▶ **PROBLEM DETAILS**
Word for word, reproduce each entry.
(SUPPLIED MATERIAL)
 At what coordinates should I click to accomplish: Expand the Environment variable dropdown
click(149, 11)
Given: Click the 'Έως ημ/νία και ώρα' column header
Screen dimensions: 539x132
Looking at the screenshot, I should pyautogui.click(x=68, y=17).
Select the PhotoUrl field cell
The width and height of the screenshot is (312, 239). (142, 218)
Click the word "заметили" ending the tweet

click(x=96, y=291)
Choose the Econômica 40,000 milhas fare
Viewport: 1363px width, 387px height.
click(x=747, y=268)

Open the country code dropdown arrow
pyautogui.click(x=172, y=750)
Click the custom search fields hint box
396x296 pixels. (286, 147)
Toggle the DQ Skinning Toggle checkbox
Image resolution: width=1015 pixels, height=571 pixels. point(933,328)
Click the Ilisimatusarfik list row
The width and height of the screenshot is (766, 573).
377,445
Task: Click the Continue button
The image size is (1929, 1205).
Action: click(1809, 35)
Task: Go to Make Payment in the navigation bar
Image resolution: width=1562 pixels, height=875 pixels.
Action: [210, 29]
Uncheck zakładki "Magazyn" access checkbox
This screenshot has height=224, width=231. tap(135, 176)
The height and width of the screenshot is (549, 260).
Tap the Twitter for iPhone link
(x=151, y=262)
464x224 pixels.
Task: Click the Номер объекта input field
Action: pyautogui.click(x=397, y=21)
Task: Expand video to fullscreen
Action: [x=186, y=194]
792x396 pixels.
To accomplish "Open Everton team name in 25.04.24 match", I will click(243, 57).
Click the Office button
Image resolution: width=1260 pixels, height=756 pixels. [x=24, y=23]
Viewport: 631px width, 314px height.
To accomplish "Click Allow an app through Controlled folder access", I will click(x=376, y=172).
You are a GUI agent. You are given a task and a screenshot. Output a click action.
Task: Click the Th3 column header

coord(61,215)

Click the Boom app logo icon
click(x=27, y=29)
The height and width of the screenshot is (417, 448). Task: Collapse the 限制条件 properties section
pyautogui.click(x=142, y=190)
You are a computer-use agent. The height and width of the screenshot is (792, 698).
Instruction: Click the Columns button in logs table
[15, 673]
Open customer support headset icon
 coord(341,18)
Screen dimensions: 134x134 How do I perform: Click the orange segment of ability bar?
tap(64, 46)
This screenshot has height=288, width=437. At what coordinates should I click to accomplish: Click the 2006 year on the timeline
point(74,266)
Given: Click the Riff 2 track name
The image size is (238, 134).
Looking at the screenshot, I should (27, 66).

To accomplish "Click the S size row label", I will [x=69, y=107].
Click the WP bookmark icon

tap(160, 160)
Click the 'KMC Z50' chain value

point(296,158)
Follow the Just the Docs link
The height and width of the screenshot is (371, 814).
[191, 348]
(End SUPPLIED MATERIAL)
▶ **OUTPUT OF THE TASK**
 At what coordinates should I click to accomplish: Expand the Environment variable dropdown
click(149, 11)
Given: Click the 'Έως ημ/νία και ώρα' column header
Screen dimensions: 539x132
Looking at the screenshot, I should pyautogui.click(x=68, y=17).
Select the PhotoUrl field cell
The width and height of the screenshot is (312, 239). (142, 218)
Click the word "заметили" ending the tweet

click(x=96, y=291)
Choose the Econômica 40,000 milhas fare
Viewport: 1363px width, 387px height.
click(x=747, y=268)

Open the country code dropdown arrow
pyautogui.click(x=172, y=750)
Click the custom search fields hint box
396x296 pixels. (286, 147)
Toggle the DQ Skinning Toggle checkbox
Image resolution: width=1015 pixels, height=571 pixels. point(933,328)
Click the Ilisimatusarfik list row
The width and height of the screenshot is (766, 573).
377,445
Task: Click the Continue button
The image size is (1929, 1205).
Action: click(1809, 35)
Task: Go to Make Payment in the navigation bar
Image resolution: width=1562 pixels, height=875 pixels.
Action: [210, 29]
Uncheck zakładki "Magazyn" access checkbox
This screenshot has height=224, width=231. tap(135, 176)
The height and width of the screenshot is (549, 260).
Tap the Twitter for iPhone link
(x=151, y=262)
464x224 pixels.
Task: Click the Номер объекта input field
Action: pyautogui.click(x=397, y=21)
Task: Expand video to fullscreen
Action: [x=186, y=194]
792x396 pixels.
To accomplish "Open Everton team name in 25.04.24 match", I will click(243, 57).
Click the Office button
Image resolution: width=1260 pixels, height=756 pixels. [x=24, y=23]
Viewport: 631px width, 314px height.
To accomplish "Click Allow an app through Controlled folder access", I will click(x=376, y=172).
You are a GUI agent. You are given a task and a screenshot. Output a click action.
Task: Click the Th3 column header

coord(61,215)

Click the Boom app logo icon
click(x=27, y=29)
The height and width of the screenshot is (417, 448). Task: Collapse the 限制条件 properties section
pyautogui.click(x=142, y=190)
You are a computer-use agent. The height and width of the screenshot is (792, 698).
Instruction: Click the Columns button in logs table
[15, 673]
Open customer support headset icon
 coord(341,18)
Screen dimensions: 134x134 How do I perform: Click the orange segment of ability bar?
tap(64, 46)
This screenshot has height=288, width=437. At what coordinates should I click to accomplish: Click the 2006 year on the timeline
point(74,266)
Given: Click the Riff 2 track name
The image size is (238, 134).
Looking at the screenshot, I should (27, 66).

To accomplish "Click the S size row label", I will [x=69, y=107].
Click the WP bookmark icon

tap(160, 160)
Click the 'KMC Z50' chain value

point(296,158)
Follow the Just the Docs link
The height and width of the screenshot is (371, 814).
[191, 348]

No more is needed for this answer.